Performance expectations to be addressed in some form:
 a) Role / title / and how presented to all stakeholders.
b) Clearly identify what knowledge to be transferred and how this will be managed.
c) Clearly model how internal day to day functions of Seller will be transferred over to the new leadership.
d) Hours of work.
e) Meetings expected to attend.
f) Introductions to key stakeholders with clear agreement of what will be covered.
g) Introduction to bank relationship even if Buyer intends to change.
h) Wind down schedule for Seller to include the milestones required to meet all the expectations.

Financial compensation:
a) Strategically the basic Work Agreement should be framed in negotiations process with compensation for the Sellers work out term as part of the building blocks of a fair deal.
b) Rate of pay; which is usually tied into how milestones are achieved. Typically we see full time for a period, down to a few days per week for appropriate term, then one day a week, then formal exit, then only occasional special functions i.e.: senior employee retire etc.
c) This is generally easiest to manage when the structure of the deal somehow relates performance of company to compensation. i.e.: Maintain or exceed the same volume with Top 10 Clients for a year would allow for some form of bonus at end of term.

In the end the Buyer wants to have bought a company that meets and exceeds previous performance history. What could possibly go wrong with this? The fact is every Buyer eventually thinks they are smarter than the Seller. Every Seller has a very high opinion of the value of their experience and business savvy. During the negotiation process the expectations should identify what expectations were mutually agreed as realistic. This is where common sense should reign and allows both parties to develop a sense for whether or not they can work together. When either party is operating with a great deal of personal restraint in order to get the deal done, it makes no sense to stay working together for one minute longer than required to pass the baton.

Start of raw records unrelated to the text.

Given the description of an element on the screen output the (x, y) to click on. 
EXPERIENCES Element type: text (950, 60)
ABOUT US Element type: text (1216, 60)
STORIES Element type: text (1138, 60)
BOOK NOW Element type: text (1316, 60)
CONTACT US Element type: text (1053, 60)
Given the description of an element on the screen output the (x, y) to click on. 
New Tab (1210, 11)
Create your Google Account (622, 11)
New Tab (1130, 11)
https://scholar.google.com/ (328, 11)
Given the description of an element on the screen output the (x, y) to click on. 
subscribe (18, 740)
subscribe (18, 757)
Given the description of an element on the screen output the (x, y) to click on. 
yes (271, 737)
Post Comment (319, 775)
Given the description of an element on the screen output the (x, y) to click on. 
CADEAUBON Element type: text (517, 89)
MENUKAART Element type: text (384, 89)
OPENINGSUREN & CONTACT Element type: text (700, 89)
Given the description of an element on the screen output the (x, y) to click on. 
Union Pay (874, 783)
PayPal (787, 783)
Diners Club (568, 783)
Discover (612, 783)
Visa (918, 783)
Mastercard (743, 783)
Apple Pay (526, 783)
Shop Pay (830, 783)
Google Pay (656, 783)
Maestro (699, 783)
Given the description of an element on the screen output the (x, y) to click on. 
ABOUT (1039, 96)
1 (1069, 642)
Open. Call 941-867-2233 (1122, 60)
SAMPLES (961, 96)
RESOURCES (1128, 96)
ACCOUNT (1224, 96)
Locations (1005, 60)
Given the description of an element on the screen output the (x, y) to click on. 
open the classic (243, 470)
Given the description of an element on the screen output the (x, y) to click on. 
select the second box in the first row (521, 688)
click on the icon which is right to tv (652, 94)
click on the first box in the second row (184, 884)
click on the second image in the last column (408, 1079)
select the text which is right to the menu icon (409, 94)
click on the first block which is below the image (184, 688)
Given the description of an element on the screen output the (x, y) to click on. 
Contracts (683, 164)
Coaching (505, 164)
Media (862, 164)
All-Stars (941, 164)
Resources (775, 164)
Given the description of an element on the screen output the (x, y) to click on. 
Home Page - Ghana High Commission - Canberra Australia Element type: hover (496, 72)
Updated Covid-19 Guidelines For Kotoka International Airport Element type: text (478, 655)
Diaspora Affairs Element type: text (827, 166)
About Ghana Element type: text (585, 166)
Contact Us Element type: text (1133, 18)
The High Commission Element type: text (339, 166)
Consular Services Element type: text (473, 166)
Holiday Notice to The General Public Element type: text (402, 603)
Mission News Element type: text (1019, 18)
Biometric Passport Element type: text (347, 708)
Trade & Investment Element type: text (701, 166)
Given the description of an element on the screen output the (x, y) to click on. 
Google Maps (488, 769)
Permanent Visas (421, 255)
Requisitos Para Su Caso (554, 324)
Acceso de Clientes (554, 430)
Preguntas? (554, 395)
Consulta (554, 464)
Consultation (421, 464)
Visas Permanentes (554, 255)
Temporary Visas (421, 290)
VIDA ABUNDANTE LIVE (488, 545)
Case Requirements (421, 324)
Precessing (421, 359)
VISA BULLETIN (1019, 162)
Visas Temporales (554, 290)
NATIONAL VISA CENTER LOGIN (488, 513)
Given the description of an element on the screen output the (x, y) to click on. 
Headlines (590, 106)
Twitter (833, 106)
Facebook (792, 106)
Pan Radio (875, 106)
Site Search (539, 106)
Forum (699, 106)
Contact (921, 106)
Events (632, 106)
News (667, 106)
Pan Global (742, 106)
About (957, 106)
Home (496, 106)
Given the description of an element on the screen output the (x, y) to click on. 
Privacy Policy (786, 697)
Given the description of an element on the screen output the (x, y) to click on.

On the other side of the coin, we have seen over confident Buyers who decide “how hard can it be” only to find out the value of business is declining everyday as staff leave or Clients decide to test other service providers, or all the energy is going into solving new problems rather than maintaining course long enough learn what it takes to really get the job done. In cases where the role and expectations are not clear or simply tied to time (i.e.: 12 months) the opportunity for frustration and challenges to the business can escalate dramatically.
a) While Seller knows he has cashed the cheque so the business is sold, having the Seller involved at the same level as prior to sale, can trigger many opportunities to conflict with Buyers ideas of how operations or decisions should be made.
b) In some cases the Seller has been mandated to “run” business as usual. In most cases the real purpose of having that Seller around is to allow the Buyer to identify the critical dots to be connected and assist in managing any damage control required for the stakeholders.
c) If the Buyers goal is to work together to insure the best knowledge transfer and have the Buyer take full reigns as soon as possible, at some point the situations start repeating themselves and two decision makers are redundant. Both parties should agree how to address that before it becomes a problem.
d) In most cases the Sellers world has significantly changed. While he was responsible for the business outcome for years, now he has “the money” and it is a whole new world. If the expectations were not discussed early in the negotiation process any new suggestions of “we need you to do this or that” can lead to significant disagreements and frustrations.
e) While the Seller is on their way out anyway, the fact is a lot of the stakeholders have some form of loyalty to the Seller. Few people, including the Seller have the discipline to keep their opinions to themselves, so now everyone is hearing bits and pieces from the disgruntled Seller... and the Buyer is focusing on damage control instead of running the business. Keeping them on or cutting them loose? Answer: This should be a deliberate and integral component of the strategic planning in the negotiation of the deal... or leave this to the end only to find the consequences more painful than the process.